Gli effetti collaterali più comuni sono: 

  • Stitichezza: riducono la motilità gastro-intestinale e le secrezioni gastriche, biliari e pancreatiche.
  • Nausea.
  • Sonnolenza.
  • Stato confusionale.

Altri effetti collaterali possono essere:

  • Mal di testa.
  • Stordimento.
  • Sudorazione.
  • Sbalzi d’umore.
  • Difficoltà a urinare.
  • Secchezza delle feci.
  • Rigidità muscolare.
  • Insufficienza respiratoria.
Donna con bicchiere e compressa

È stato osservato che un uso cronico degli analgesici oppiacei può deprimere il sistema immunitario. Riduce la capacità di produrre anticorpi aumentando, quindi, la possibilità di soffrire di infezioni. Altri possibili effetti si presentano a livello cardiovascolare, come la bradicardia e l’ipotensione.
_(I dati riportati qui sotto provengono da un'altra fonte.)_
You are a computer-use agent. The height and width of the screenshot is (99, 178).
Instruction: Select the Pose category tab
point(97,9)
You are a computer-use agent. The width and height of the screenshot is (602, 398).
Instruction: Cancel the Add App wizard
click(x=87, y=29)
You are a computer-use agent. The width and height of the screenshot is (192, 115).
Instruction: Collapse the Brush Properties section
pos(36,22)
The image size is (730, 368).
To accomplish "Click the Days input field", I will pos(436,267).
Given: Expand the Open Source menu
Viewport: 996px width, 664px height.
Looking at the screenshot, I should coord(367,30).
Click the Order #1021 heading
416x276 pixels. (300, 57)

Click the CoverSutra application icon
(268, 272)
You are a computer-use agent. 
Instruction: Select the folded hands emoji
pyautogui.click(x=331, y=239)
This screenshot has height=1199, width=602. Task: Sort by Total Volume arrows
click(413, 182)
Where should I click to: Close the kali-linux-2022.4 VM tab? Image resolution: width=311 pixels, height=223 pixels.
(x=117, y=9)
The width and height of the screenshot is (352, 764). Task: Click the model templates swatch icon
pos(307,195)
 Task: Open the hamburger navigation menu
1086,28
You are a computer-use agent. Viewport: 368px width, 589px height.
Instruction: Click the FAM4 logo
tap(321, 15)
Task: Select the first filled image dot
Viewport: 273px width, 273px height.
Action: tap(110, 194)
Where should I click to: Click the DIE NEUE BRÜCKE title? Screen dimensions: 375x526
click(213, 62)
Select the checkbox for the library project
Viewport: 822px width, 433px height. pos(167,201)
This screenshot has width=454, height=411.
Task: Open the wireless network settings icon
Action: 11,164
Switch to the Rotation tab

Quando si segue una cura con oppioidi a lungo termine, compare di solito il fenomeno della tolleranza. Questo significa che è necessaria una dose sempre più grande per ottenere lo stesso effetto terapeutico. Il corpo, infatti, si “abitua” al farmaco.

Allo stesso tempo, può creare dipendenza fisica con sintomi di astinenza se si interrompe il trattamento o si riduce in modo significativo la dose. L’astinenza può essere prevenuta operando una riduzione graduale, secondo le indicazioni dello specialista.

Un altro tipo di dipendenza è quella psicologica. In questo caso, il paziente cerca nel farmaco un effetto psichico, oltre o prima ancora dell’effetto analgesico.